■ TASK DESCRIPTION ■
Reproduce the entries below in full and without error.

******************************

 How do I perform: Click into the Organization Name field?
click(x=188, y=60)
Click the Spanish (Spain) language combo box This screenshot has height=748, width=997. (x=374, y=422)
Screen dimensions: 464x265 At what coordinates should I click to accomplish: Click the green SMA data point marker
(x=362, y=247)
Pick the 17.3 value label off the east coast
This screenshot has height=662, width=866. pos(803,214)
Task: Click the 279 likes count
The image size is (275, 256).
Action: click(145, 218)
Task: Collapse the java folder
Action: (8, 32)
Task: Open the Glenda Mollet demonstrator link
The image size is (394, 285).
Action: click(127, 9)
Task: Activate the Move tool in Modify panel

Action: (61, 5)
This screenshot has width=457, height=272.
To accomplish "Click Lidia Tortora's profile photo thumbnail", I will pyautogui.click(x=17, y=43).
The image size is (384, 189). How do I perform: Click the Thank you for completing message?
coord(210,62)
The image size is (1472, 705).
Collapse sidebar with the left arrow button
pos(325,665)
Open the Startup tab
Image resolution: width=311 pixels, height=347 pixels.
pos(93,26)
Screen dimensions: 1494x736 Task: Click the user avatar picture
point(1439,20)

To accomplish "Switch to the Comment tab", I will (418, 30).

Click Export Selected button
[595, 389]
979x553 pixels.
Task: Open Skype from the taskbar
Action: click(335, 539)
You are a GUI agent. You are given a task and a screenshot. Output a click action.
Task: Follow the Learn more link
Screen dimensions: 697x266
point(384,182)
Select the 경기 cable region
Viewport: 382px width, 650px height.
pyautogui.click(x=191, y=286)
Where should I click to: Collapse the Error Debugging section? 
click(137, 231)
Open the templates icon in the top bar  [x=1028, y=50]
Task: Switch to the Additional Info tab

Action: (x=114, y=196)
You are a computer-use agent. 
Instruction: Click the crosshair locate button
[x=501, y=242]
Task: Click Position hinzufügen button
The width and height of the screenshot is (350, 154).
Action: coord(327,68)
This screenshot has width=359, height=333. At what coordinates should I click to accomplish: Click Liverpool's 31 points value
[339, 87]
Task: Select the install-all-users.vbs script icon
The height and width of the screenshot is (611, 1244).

******************************

■ RESULT OF THE EXERCISE ■
 How do I perform: Click into the Organization Name field?
click(x=188, y=60)
Click the Spanish (Spain) language combo box This screenshot has height=748, width=997. (x=374, y=422)
Screen dimensions: 464x265 At what coordinates should I click to accomplish: Click the green SMA data point marker
(x=362, y=247)
Pick the 17.3 value label off the east coast
This screenshot has height=662, width=866. pos(803,214)
Task: Click the 279 likes count
The image size is (275, 256).
Action: click(145, 218)
Task: Collapse the java folder
Action: (8, 32)
Task: Open the Glenda Mollet demonstrator link
The image size is (394, 285).
Action: click(127, 9)
Task: Activate the Move tool in Modify panel

Action: (61, 5)
This screenshot has width=457, height=272.
To accomplish "Click Lidia Tortora's profile photo thumbnail", I will pyautogui.click(x=17, y=43).
The image size is (384, 189). How do I perform: Click the Thank you for completing message?
coord(210,62)
The image size is (1472, 705).
Collapse sidebar with the left arrow button
pos(325,665)
Open the Startup tab
Image resolution: width=311 pixels, height=347 pixels.
pos(93,26)
Screen dimensions: 1494x736 Task: Click the user avatar picture
point(1439,20)

To accomplish "Switch to the Comment tab", I will (418, 30).

Click Export Selected button
[595, 389]
979x553 pixels.
Task: Open Skype from the taskbar
Action: click(335, 539)
You are a GUI agent. You are given a task and a screenshot. Output a click action.
Task: Follow the Learn more link
Screen dimensions: 697x266
point(384,182)
Select the 경기 cable region
Viewport: 382px width, 650px height.
pyautogui.click(x=191, y=286)
Where should I click to: Collapse the Error Debugging section? 
click(137, 231)
Open the templates icon in the top bar  [x=1028, y=50]
Task: Switch to the Additional Info tab

Action: (x=114, y=196)
You are a computer-use agent. 
Instruction: Click the crosshair locate button
[x=501, y=242]
Task: Click Position hinzufügen button
The width and height of the screenshot is (350, 154).
Action: coord(327,68)
This screenshot has width=359, height=333. At what coordinates should I click to accomplish: Click Liverpool's 31 points value
[339, 87]
Task: Select the install-all-users.vbs script icon
The height and width of the screenshot is (611, 1244).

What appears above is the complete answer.